Padahal syair-syairku adalah syair-syair sajadah
Syair-syair basah
Amboi, adakah zikirku zikir rindu atau zikir-zikir ragu padamu Tuhanku
Seperti kabil yang menghilangkan jejak-jejak habil
Seperti zulaikha yang menyusupkan syahwat di dada Yusuf
Seperti Syekh Sibli yang merampungkan cinta Al-Halaj dengan bunga
Mungkin zikirku zikir airmata yang mengalirkan
Syair-syair sajadah basah yang bermuara pada entah
KOMUNITAS HOME POETRY, 2012
MENYUSURI KOTA KOTA SUNGAI
1.
Menyusuri sungai, ketekketek bersin
Menggeram pada isak gemuruh mesin
riakriaknya menari pada perih segala sedih
rindu muara penawar tubuh segala ringkih
di gemuruh hati yang gaduh ada luka membawa cerita
di sepanjang alirannya ada sesuatu yang belum terbaca
tentang sebuah pemandian putriputri raja yang menari
melintasi perkampungan dan pabrikpabrik yang berdiri
bagai raksasa pada tepiannya, serta sejarah terkubur
yang tersusun sempurna menutupi kubangan lumpur
di bawah kayukayu penyangga dari kidung buaian
ah, apakah dayangdayang tengah menarikan tarian
selamat datang atau sekelebat ibuibu yang tengah mencuci
di depan jamban kayu sepanjang tepian perigi segala sepi
Eit, sepasang camar saling bertatap mesra, di atas sampan
yang melintas pelan. Wajah mereka terlihat kelelahan.
Angin berhembus sangat lamban mengantar ke sebuah kota
yang bernama kenangan setua usia benda-benda purbakala
Sambil meneguk setetes air membawa ingatan tertahan
dari sebuah perjalanan pergi dan kembali sebuah kenangan
sepanjang hari awan merangkak pelan
mengabarkan permulaan salam perjumpaan
2.
Menyusuri sungai, terbayang segala kenang
tongkang menerjang. Berlari kencang garang
Permukaannya membelah memberi jalan Musa
dari kejaran raja Fir’aun yang memendam luka
Pada peta hayalku yang aduh terdaftar ragam cinderamata.
Serta hadiah perpisahan upah sebuah pelukan sepanjang kota
.
Warnanya menggambar sebuah kecemasan juga
rahasia yang belum sempat terpecahkan semesta
laksana kendaraan Musa, lajunya menikam-tikam
terjebak monopoli minyak Fir’aun sepenuh dendam
yang usianya melampaui batas keserakahan
tentang sebuah keimanan dan keyakinan
anak angkat kepada Tuhan yang terpendam nyaman
kerakusan ayah angkat yang ingin melampaui kekuasaan
saat gelombang terbawa pulang.
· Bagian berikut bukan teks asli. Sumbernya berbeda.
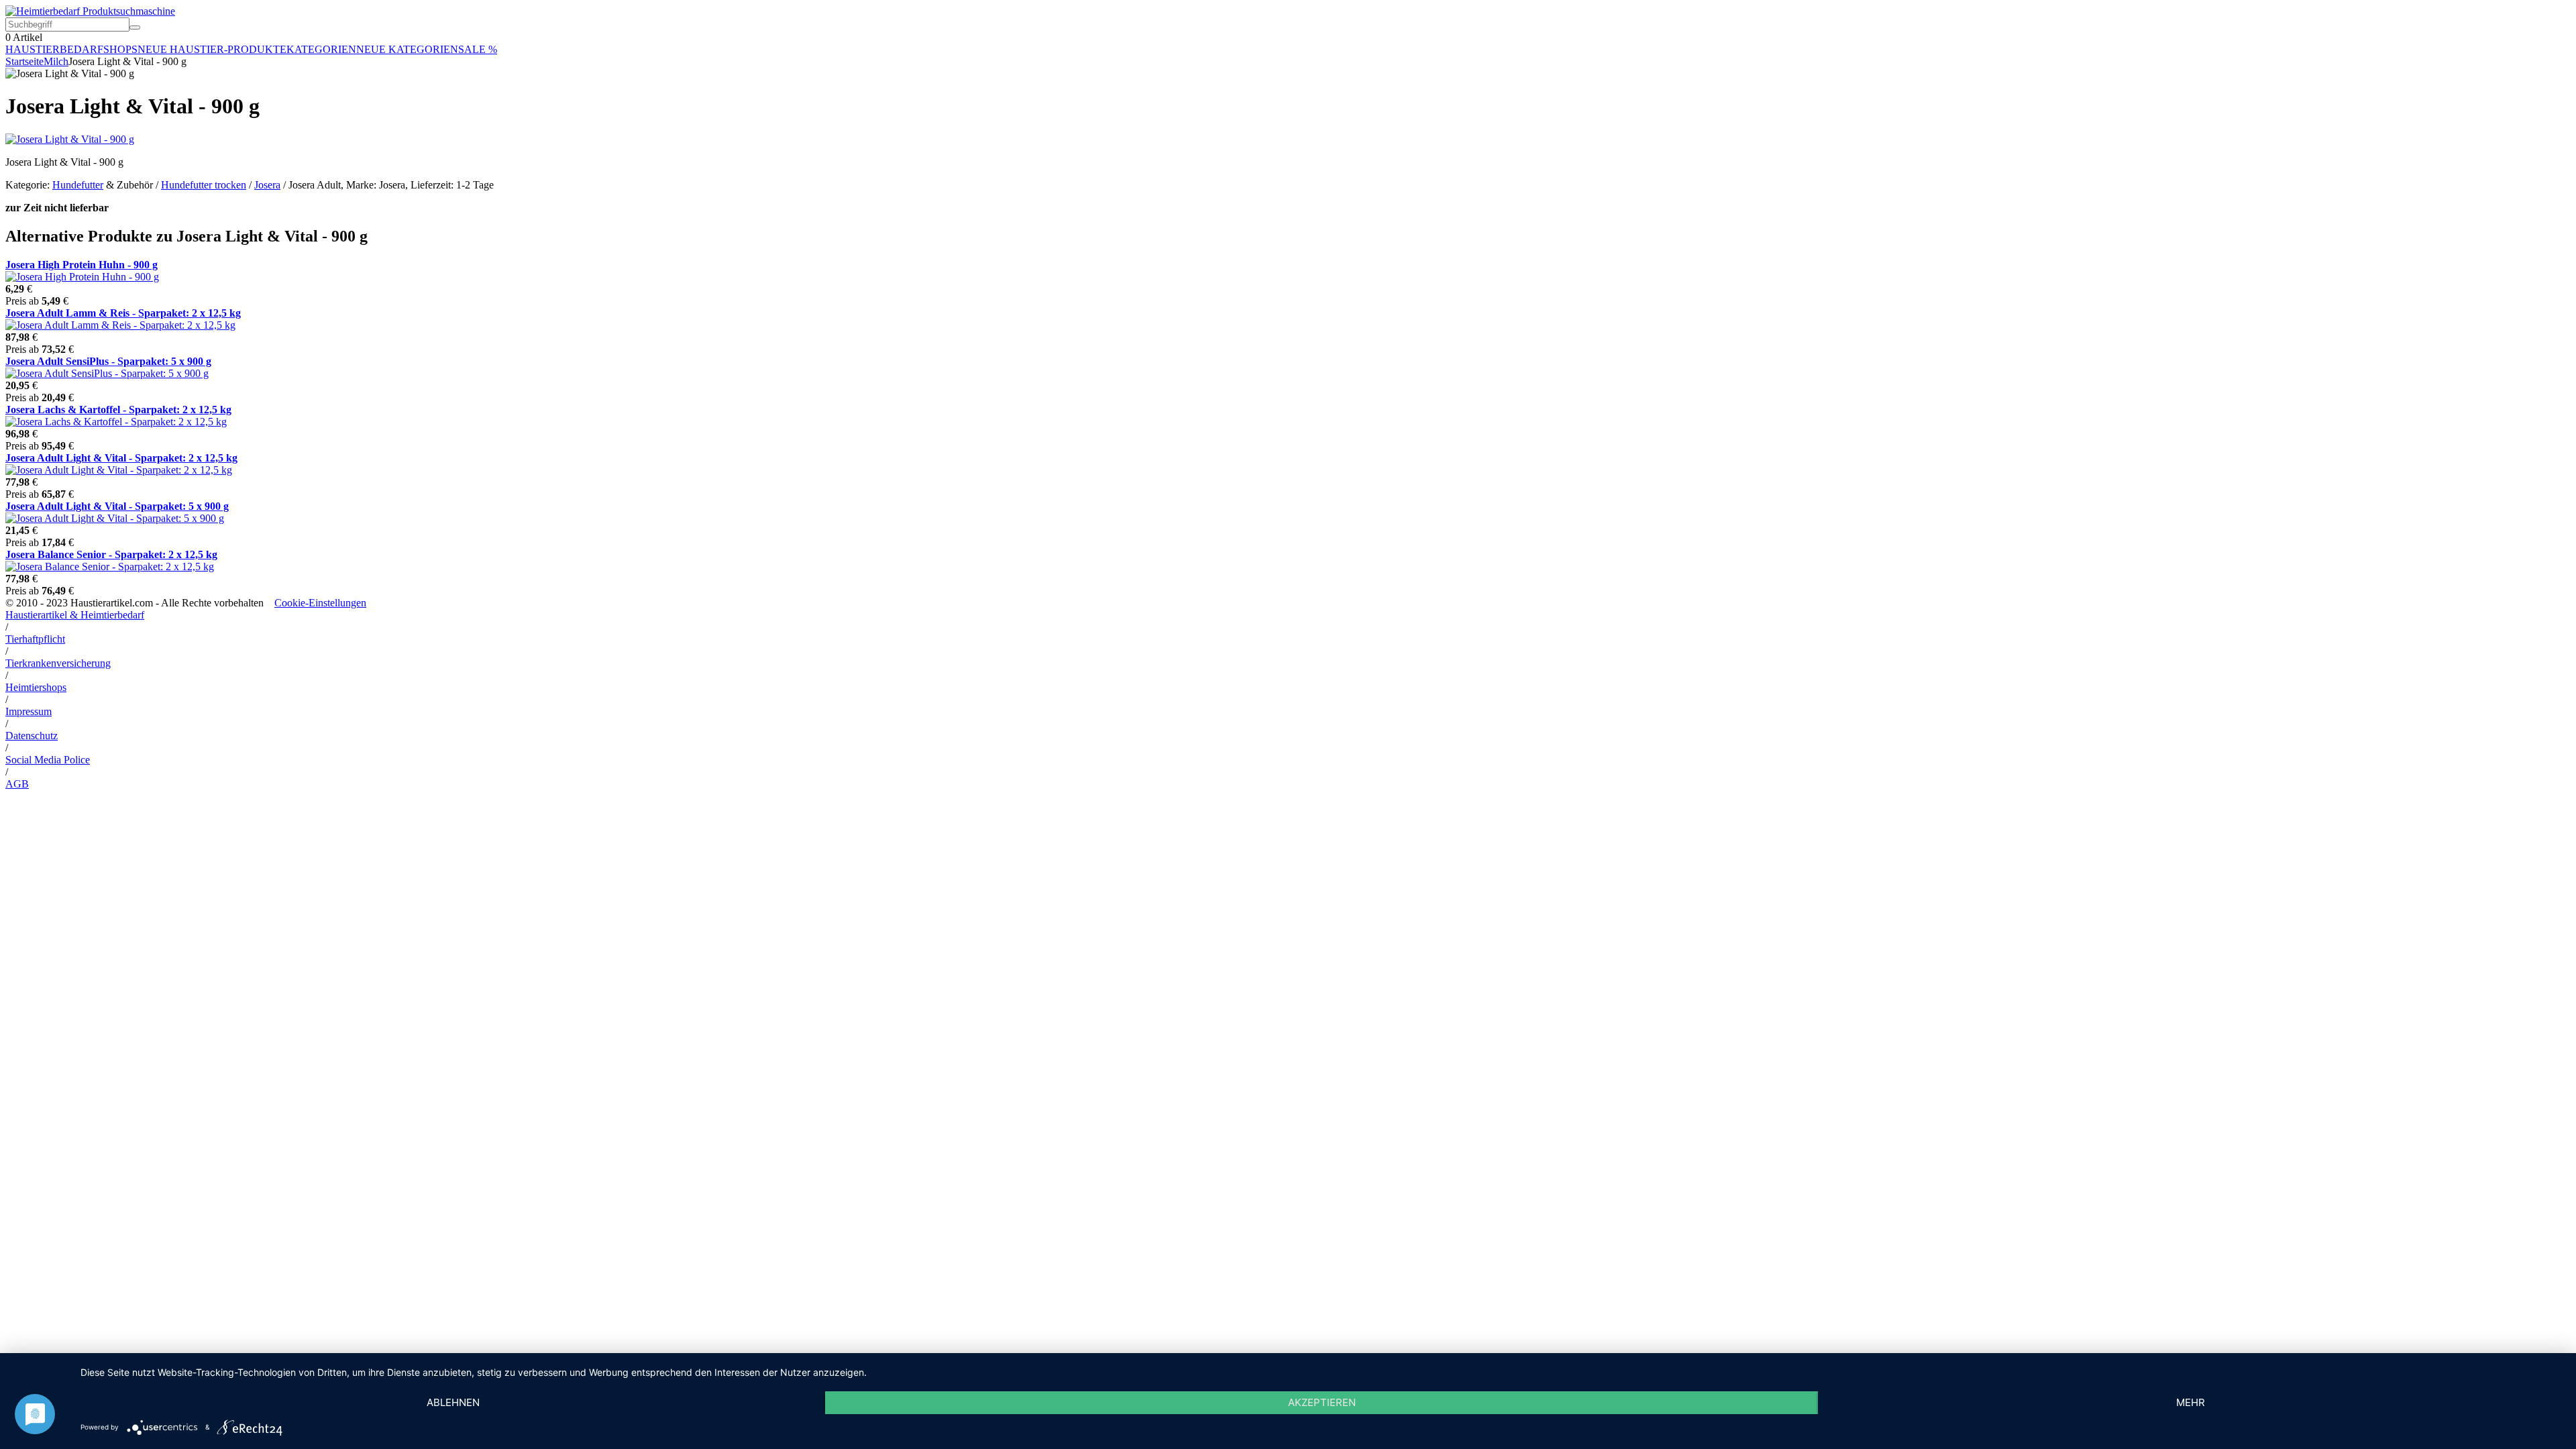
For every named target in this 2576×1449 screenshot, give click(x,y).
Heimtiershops (35, 687)
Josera (267, 185)
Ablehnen (453, 1402)
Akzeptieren (1322, 1402)
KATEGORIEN (321, 49)
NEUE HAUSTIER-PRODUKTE (212, 49)
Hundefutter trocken (203, 185)
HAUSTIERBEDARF (54, 49)
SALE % (477, 49)
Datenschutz (31, 735)
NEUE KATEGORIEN (407, 49)
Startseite (24, 61)
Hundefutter (77, 185)
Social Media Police (47, 759)
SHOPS (120, 49)
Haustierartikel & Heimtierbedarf (74, 615)
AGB (17, 784)
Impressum (28, 711)
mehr (2190, 1402)
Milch (56, 61)
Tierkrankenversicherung (58, 663)
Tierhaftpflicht (35, 639)
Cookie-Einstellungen (320, 602)
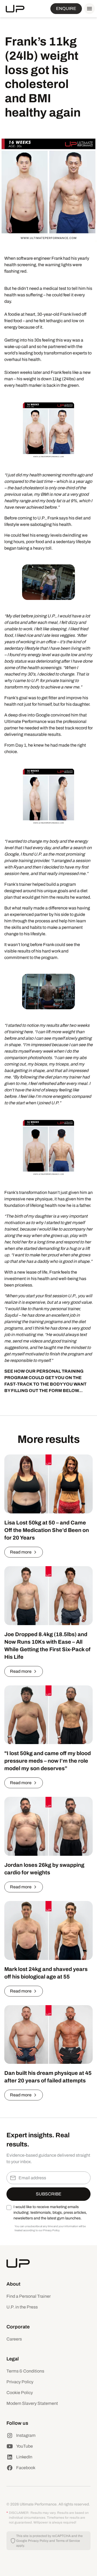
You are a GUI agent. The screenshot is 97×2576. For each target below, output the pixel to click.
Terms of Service (68, 2541)
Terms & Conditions (25, 2371)
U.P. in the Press (22, 2307)
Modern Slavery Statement (32, 2403)
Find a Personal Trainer (28, 2296)
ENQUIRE (66, 8)
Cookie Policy (19, 2392)
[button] (88, 8)
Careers (14, 2339)
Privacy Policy (19, 2382)
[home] (15, 8)
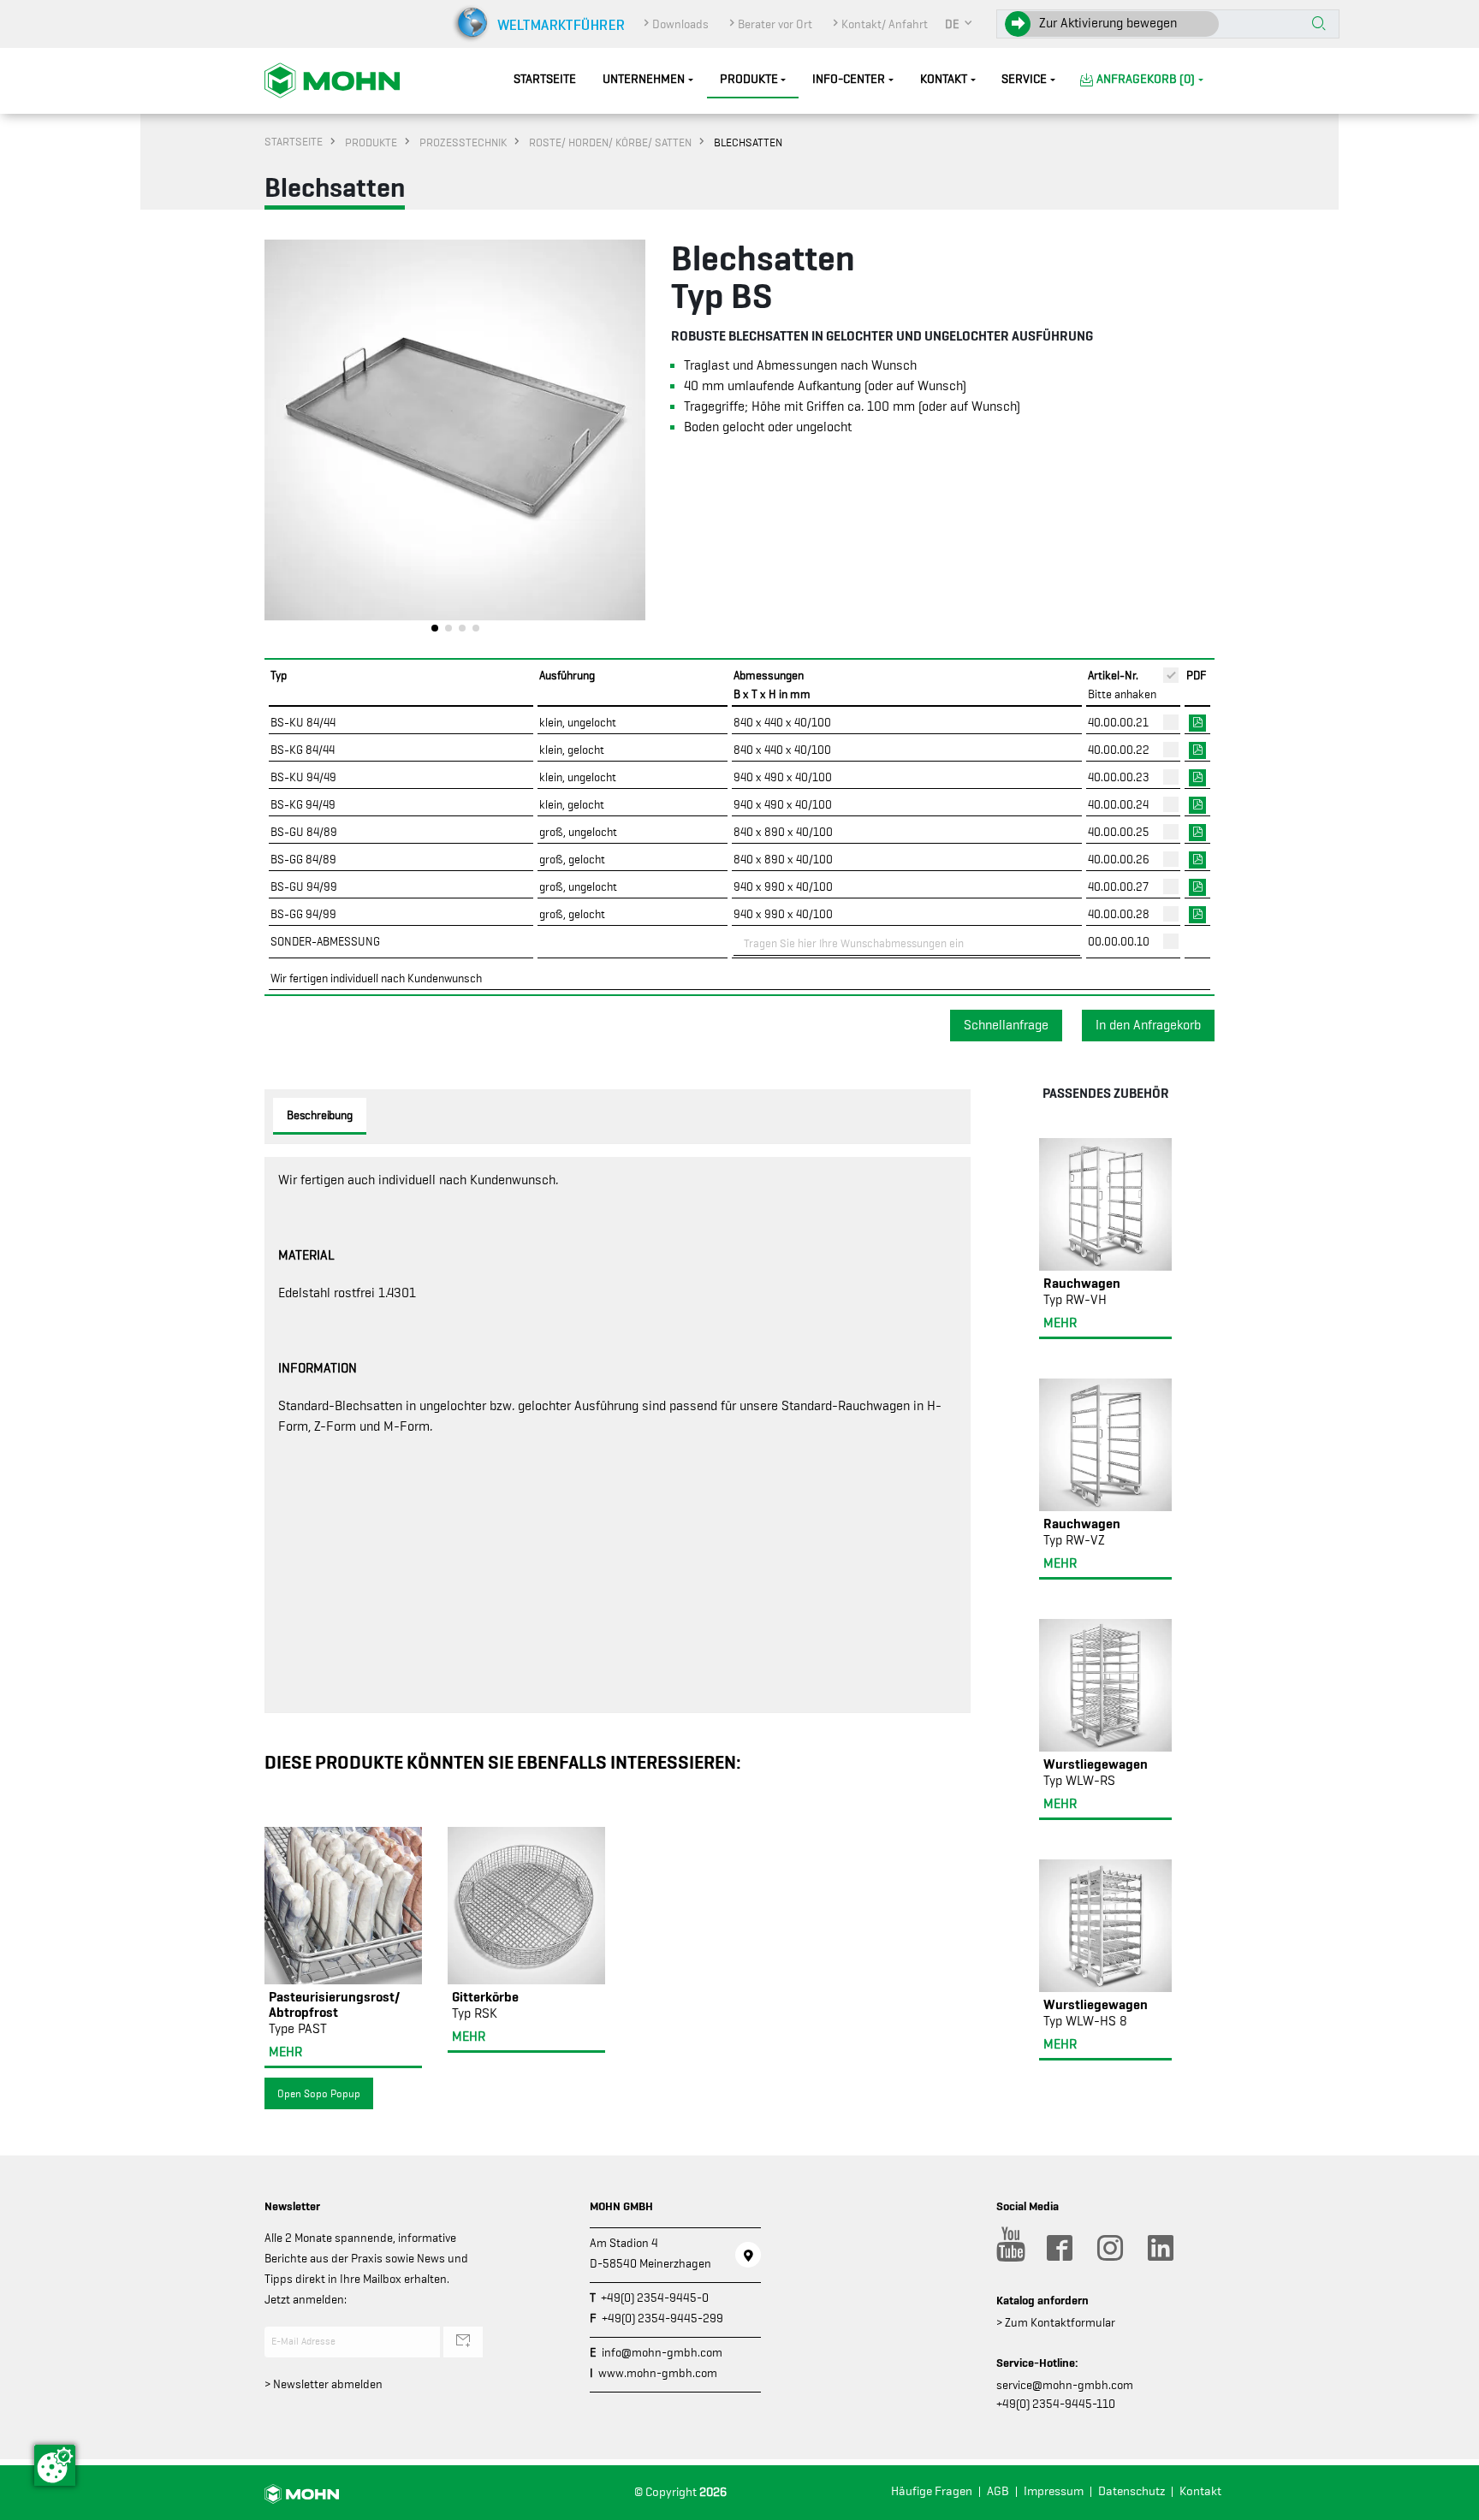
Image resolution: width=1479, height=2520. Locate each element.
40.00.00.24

Riaknya yang tenang
begitu meninabobokkan. Di depan terpampang kenang
sebuah kanvas perjalanan yang kita susuri.
yang bergoyang kita seolah diajak menari
3.
Menyusuri sungai, pengeruk klutuk pasir menyisir
Laiknya seorang gadis yang menunggu penyair
permukaanya menggelombang sesekali
di tepiannya bocahbocah telanjang menari
Menyusuri sungai, kota-kota seolah menyendiri
Menyusuri sungai, kota-kota seperti sepi
SUARA MENYERUAK DARI DASAR SUNGAI
1.
pada aliran sungai bangkai melintasi bebatu
tak kuharap kau senandungkan debu-debu
pun mungkin ceracau bajaj yang berlari
hiruplah aroma kesumat birahi ini
di hirukpikuk pengendara
atau pengguna jalan raya
2.
disesaki asongan dan gelandang
kau bukanlah pemakaman tanpa kenang
hanya saja kau selalu hembuskan aroma bangkai pada air menggenang
aku haru pada pekat airmu, haru pada senandung lapar zikir terbuang
menarikan sampan sampah bersama goyang riak pelepah
yang menghanyutkan suara-suara dari mulut penuh serapah
3.
dan rauplah cuka
lalulalang aroma
segala pembusukkan
segala pembusukkan
2008
UJUNG PENA SUNGAI TINTA
1.
Sepenuh musim kugali kata dari ujung pena sungai tinta.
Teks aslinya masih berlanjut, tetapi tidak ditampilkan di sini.